__Written problem 1__:
For the passage on theorem proving, state whether each statement agrees with it: (a) the paper discussed was presented at NeurIPS 2018; (b) the paper's reported improvements are measured against a state-of-the-art system; (c) the paper's approach outperforms hand-tuned heuristics. Give yes or no for each, with the deciding words quoted.
__Written problem 2__:
Reproduce the part of the passage on theorem proving starting at "When comparing to" and ending at "of those two.".
__Written problem 3__:
In the passage on theorem proving, what learning method does the NeurIPS 2018 paper use to implement the idea?

During this year, I have been talking to quite a lot of people from different research groups who said that they are working on accelerating automated theorem proving using Machine Learning. The principle idea is to guide the derivations performed by the theorem prover using some statistical model that has learned in which situation which steps lead to the completion of the proof.

Hearing this idea from multiple research groups at roughly the same time, made me interested in what progress has already been made on this topic.

I stumbled across the paper “Reinforcement Learning of Theorem Proving” (https://papers.nips.cc/paper/8098-reinforcement-learning-of-theorem-proving) presented at NeurIPS 2018. Essentially, the paper implements a simple version of the idea described above using reinforcement learning.

At first glance, it appears to present a significant improvement compared to “classical” theorem proving methods (mlCoP-vs-rlCoP). However, after more thorough research, it seems that the reported improvements are relative to the “leanCoP” algorithm, i.e., a very simple algorithm for theorem proving and by no means comparable to state-of-the-art automated theorem proofing systems.

When comparing to state-of-the-art theorem proofing algorithms, their approach significantly performs worse than these hand-tuned heuristics.

That’s when I became a bit confused.

NeurIPS is the top venue for machine learning research, so I assumed that papers presented there provide either some significant novelty in terms of learning or major advances in empirical performance.

However, it seems that this paper provides neither of those two.

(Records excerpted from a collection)

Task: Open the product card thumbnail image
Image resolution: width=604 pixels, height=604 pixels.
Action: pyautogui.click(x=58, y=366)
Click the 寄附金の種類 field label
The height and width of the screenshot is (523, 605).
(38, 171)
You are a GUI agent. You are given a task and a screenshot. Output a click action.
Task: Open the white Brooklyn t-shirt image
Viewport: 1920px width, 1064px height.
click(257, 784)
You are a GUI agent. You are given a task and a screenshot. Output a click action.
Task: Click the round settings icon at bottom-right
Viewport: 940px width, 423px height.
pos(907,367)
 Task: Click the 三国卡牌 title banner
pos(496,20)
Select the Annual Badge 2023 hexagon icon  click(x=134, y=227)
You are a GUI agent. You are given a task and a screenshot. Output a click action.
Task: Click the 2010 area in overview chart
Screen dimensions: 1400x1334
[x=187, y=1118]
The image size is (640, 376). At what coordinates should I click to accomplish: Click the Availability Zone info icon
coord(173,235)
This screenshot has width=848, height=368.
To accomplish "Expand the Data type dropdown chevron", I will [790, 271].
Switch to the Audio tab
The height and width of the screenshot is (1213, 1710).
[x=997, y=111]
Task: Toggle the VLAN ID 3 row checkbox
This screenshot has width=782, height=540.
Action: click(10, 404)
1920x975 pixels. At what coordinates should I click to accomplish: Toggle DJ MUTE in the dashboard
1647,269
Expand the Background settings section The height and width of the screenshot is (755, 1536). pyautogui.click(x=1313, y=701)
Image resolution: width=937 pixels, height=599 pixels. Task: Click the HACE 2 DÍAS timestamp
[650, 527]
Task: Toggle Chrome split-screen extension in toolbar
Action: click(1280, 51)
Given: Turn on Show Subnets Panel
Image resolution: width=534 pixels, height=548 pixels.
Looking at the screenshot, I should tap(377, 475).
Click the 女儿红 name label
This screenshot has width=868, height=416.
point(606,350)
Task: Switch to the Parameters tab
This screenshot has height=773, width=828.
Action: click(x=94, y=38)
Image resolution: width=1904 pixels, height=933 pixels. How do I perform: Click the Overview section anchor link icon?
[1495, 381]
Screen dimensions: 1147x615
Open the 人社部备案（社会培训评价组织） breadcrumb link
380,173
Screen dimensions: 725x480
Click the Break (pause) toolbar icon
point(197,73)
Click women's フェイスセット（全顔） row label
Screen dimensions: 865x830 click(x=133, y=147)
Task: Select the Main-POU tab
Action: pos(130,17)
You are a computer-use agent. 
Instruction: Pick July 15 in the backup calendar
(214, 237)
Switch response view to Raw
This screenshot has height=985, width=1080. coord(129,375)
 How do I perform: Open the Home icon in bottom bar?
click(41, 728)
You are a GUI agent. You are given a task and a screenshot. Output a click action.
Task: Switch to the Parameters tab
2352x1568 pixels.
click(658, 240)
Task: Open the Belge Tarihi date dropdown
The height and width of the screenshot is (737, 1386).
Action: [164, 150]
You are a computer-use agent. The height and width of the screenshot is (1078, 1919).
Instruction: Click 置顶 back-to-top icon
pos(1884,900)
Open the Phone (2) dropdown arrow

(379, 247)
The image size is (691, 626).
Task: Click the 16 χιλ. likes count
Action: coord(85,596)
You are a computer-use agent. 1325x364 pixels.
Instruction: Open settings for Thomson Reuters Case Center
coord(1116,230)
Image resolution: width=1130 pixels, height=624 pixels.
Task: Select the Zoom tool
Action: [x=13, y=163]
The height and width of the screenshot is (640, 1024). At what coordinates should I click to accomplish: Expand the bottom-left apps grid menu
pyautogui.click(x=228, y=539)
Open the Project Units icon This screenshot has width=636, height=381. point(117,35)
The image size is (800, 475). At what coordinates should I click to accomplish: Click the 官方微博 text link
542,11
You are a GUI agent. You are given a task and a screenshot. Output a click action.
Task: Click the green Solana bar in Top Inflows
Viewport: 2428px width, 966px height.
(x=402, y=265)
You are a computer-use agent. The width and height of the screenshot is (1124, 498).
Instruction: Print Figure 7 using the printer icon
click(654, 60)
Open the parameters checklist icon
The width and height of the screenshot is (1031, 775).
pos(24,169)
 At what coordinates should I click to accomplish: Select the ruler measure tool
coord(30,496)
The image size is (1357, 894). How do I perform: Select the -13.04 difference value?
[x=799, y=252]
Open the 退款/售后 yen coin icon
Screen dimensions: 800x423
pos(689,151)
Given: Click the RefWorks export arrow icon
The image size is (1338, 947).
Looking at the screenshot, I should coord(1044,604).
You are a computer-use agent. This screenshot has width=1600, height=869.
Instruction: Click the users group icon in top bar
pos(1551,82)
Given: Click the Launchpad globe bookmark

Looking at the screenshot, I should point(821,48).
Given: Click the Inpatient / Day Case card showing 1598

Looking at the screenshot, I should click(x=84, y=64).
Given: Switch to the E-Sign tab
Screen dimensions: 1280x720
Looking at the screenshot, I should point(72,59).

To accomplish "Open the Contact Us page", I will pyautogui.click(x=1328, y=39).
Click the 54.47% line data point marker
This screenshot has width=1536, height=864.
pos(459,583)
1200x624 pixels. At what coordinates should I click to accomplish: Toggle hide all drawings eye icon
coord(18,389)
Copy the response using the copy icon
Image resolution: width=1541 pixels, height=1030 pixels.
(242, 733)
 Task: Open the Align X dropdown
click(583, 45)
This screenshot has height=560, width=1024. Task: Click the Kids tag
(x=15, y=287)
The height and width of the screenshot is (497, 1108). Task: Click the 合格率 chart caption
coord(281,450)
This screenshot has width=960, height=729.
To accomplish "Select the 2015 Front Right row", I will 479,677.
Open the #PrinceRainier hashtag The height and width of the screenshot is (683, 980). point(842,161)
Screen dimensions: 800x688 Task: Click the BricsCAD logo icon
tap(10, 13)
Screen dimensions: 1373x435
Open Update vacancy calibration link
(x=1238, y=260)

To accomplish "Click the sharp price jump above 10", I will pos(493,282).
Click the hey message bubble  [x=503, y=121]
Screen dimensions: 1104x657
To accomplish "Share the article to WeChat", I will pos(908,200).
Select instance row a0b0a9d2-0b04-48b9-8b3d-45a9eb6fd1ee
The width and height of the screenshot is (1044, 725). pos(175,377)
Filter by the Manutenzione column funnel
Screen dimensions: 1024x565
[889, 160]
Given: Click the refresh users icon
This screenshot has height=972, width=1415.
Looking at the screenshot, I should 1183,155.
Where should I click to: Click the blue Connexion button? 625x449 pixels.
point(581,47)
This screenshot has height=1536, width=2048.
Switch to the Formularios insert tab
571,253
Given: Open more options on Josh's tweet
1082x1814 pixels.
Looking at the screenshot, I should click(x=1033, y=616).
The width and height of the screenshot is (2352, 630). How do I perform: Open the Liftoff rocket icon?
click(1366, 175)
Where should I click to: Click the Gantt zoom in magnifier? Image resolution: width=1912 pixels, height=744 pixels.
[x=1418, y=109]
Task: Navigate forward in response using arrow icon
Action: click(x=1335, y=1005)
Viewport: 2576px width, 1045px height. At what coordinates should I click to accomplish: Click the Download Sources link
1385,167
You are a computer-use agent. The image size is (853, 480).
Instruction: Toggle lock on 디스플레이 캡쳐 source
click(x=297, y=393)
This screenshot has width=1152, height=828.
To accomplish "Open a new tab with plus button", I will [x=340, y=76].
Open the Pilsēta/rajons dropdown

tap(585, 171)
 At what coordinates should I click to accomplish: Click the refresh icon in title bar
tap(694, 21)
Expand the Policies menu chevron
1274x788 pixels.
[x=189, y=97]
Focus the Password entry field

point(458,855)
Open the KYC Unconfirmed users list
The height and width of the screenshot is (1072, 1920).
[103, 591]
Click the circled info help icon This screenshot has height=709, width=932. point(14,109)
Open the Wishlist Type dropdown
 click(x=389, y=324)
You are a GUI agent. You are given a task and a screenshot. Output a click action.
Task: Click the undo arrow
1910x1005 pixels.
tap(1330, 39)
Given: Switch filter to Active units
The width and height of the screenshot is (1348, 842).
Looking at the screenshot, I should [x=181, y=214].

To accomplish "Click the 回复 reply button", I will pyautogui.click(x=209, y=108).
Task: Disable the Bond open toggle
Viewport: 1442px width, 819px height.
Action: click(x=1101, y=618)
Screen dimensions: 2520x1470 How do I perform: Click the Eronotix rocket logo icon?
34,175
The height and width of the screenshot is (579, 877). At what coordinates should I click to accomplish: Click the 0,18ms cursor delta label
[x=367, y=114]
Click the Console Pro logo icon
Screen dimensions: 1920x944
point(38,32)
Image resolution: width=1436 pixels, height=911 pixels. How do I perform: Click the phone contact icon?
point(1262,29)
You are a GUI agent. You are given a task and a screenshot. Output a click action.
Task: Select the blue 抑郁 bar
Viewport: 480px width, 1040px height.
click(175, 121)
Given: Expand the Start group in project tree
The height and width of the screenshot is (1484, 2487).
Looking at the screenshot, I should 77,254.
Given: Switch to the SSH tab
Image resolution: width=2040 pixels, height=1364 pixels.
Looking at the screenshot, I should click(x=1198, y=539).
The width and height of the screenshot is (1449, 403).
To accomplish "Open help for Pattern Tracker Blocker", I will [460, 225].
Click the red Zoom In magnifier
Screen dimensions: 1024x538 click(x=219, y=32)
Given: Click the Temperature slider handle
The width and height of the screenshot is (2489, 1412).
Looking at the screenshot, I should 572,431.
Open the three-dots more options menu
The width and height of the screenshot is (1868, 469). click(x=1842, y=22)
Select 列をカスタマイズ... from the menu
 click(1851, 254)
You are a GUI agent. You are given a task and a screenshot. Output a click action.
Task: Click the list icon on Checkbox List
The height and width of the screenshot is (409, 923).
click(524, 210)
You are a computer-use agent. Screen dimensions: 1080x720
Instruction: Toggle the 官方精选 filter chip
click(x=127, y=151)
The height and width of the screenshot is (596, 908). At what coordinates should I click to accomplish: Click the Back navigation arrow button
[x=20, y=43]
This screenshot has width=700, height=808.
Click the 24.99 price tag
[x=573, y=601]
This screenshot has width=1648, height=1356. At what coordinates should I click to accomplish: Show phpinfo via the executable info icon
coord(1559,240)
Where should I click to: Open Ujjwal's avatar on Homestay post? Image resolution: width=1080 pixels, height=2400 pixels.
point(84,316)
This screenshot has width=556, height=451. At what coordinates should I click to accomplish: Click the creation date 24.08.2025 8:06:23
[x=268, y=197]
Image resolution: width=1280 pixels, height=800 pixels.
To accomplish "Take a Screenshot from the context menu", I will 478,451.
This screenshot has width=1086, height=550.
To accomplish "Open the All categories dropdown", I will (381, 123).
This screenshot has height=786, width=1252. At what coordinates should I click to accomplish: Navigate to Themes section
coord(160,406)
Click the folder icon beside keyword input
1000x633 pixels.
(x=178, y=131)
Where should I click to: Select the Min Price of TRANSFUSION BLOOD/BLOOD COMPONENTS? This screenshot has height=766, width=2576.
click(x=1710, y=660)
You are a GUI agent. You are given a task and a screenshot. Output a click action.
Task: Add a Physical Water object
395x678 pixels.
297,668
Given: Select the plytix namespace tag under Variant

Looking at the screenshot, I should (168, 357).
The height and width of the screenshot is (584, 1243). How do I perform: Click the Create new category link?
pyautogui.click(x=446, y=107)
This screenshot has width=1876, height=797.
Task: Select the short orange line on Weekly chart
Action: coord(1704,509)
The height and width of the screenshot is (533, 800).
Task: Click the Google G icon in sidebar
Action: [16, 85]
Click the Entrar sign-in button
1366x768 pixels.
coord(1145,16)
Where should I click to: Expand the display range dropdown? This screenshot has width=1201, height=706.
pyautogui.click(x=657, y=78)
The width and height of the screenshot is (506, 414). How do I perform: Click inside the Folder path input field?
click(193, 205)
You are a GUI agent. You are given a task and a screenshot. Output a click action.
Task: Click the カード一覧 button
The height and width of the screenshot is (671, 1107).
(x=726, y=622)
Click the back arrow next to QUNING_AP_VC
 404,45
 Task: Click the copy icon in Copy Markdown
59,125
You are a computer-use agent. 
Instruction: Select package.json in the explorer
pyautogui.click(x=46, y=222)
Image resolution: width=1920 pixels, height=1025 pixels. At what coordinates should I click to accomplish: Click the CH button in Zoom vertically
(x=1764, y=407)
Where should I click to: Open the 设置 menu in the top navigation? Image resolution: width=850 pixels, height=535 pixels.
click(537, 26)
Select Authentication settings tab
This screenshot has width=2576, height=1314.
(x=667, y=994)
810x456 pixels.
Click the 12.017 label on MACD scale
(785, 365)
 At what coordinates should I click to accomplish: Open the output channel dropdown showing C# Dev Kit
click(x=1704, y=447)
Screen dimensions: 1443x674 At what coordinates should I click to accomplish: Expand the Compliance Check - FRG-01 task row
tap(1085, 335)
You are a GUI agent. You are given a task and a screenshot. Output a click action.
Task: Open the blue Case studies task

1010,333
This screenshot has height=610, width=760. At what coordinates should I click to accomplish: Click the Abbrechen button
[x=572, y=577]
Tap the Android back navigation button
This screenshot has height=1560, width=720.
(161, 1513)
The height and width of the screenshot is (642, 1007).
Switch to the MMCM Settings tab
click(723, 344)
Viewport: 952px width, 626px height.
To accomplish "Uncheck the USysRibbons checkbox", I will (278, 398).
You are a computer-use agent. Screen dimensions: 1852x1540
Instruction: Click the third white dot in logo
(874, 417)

__Expected output 1__:
(a) Yes: "presented at NeurIPS 2018"
(b) No: "the reported improvements are relative to the “leanCoP” algorithm, i.e., a very simple algorithm for theorem proving and by no means comparable to state-of-the-art automated theorem proofing systems"
(c) No: "their approach significantly performs worse than these hand-tuned heuristics"

__Expected output 2__:
When comparing to state-of-the-art theorem proofing algorithms, their approach significantly performs worse than these hand-tuned heuristics.

That’s when I became a bit confused.

NeurIPS is the top venue for machine learning research, so I assumed that papers presented there provide either some significant novelty in terms of learning or major advances in empirical performance.

However, it seems that this paper provides neither of those two.

__Expected output 3__:
Reinforcement learning.